__TO DO__:
[1] Answer these questions from the commentary on the Netflix series "Harry & Meghan":
(a) Who wrote the commentary, and what title does the writer hold?
(b) In which half of the series does the couple's session with a meditation coach appear?
(c) According to the coach, what is not the couple's work?
[2] Decide whether each statement agrees with the commentary on the Netflix series "Harry & Meghan." Answer yes or no, and quote the words that decide it.
(a) The commentary was published on December 17, 2022.
(b) During the meditation session, Harry and Meghan sit in separate chairs.
(c) The coach tells the couple that what is being created in the media is an illusion.

--- DOCUMENT SECTION ---

COMMENTARY

Even if Harry and Meghan "win" for Netflix, they lose

The ratings prove this couple can draw attention. But their love story gets in the way of the points they're making

By Melanie McFarland

Senior Critic

Published December 17, 2022 11:00AM (EST)

Prince Harry and Meghan, The Duke and Duchess of Sussex. Courtesy of Prince Harry and Meghan, The Duke and Duchess of Sussex (Courtesy of Prince Harry and Meghan, The Duke and Duchess of Sussex)
Prince Harry and Meghan, The Duke and Duchess of Sussex. Courtesy of Prince Harry and Meghan, The Duke and Duchess of Sussex (Courtesy of Prince Harry and Meghan, The Duke and Duchess of Sussex)

In the second half of "Harry & Meghan" we bear witness to the couple's session with a meditation coach. Sitting side by side on a couch, they breathe deeply and take in her wisdom.

"Remember that what is transpiring in the media, what is being created is an illusion," she says. "When you try to prove that you're good and that you're not the person they say you are, you're taking the bait, you're feeding the beast. It is an illusion. Your work is not to prove your goodness. You know who you are. Both of you."

Meghan breaks into tears at hearing this, because that coach is right.

On the other hand, the fact that we're watching this transpire on our TV screens proves they didn't take her advice.

--- DATASET ---

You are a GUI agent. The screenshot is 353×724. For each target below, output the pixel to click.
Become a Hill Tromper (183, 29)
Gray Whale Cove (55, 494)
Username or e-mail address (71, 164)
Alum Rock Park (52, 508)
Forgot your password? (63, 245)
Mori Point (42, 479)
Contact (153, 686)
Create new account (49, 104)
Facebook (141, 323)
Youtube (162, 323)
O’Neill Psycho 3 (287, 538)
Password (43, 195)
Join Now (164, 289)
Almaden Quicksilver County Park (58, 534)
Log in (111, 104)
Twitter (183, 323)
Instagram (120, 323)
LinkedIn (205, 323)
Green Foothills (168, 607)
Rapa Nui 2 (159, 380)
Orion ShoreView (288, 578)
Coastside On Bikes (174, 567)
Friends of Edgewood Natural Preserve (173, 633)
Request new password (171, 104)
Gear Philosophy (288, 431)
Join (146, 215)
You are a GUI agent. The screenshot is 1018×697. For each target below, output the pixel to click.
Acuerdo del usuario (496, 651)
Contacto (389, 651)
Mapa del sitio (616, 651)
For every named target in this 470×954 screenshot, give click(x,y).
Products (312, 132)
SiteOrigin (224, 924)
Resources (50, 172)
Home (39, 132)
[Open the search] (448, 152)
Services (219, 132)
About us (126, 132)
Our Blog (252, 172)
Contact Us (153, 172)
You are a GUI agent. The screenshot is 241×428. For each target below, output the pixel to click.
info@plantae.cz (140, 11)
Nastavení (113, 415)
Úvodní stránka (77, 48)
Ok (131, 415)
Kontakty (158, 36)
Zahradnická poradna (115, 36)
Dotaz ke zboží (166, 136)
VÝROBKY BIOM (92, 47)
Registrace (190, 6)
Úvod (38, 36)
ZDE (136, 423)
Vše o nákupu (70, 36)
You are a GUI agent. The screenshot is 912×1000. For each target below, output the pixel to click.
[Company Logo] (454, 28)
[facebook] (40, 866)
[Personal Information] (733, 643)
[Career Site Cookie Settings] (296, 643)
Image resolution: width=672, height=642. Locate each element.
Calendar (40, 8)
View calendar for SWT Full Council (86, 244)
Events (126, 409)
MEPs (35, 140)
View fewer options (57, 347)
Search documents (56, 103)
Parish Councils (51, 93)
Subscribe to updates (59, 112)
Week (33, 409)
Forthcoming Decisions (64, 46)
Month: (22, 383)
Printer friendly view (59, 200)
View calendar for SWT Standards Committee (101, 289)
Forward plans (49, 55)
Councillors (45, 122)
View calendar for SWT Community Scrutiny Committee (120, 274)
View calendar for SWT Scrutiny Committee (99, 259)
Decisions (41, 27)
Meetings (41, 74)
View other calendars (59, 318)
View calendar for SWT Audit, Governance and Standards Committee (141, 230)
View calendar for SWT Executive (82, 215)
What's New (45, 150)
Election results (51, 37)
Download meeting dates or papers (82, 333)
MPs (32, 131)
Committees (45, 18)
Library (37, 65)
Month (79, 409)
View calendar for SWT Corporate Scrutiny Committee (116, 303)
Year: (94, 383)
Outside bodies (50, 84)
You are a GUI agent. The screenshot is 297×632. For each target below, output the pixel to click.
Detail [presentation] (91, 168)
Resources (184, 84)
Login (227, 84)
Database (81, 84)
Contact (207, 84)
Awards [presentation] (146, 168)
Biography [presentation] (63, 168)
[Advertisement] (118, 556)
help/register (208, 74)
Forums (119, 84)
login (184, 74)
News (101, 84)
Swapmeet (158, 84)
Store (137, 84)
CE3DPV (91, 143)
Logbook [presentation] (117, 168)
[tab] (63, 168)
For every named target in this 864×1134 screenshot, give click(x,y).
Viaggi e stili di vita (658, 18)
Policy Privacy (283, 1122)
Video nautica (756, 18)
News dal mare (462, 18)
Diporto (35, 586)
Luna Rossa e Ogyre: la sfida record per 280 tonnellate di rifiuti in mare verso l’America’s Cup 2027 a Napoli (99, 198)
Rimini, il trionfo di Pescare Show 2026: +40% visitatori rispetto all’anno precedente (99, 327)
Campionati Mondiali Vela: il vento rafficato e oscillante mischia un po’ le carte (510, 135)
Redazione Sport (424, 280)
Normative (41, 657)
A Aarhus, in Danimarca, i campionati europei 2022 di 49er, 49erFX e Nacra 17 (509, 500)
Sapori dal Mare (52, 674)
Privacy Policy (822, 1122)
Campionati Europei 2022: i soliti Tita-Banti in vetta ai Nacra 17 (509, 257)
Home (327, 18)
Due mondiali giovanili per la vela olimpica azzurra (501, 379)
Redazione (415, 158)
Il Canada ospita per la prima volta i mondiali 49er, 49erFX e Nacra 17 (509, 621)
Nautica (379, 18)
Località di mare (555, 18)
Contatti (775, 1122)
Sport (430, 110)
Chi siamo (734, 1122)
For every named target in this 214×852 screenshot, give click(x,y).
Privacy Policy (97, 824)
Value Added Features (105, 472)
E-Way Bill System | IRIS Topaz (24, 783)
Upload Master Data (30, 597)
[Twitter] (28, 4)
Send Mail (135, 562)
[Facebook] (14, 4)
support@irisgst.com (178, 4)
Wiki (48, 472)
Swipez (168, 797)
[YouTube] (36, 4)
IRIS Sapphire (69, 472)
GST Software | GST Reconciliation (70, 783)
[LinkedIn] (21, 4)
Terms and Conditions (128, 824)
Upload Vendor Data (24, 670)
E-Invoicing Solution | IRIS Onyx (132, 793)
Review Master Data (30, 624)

---

__ANSWERS BELOW__:
[1]
(a) Melanie McFarland, Senior Critic.
(b) The second half.
(c) To prove their goodness.

[2]
(a) Yes: "Published December 17, 2022 11:00AM (EST)"
(b) No: "Sitting side by side on a couch"
(c) Yes: "what is being created is an illusion"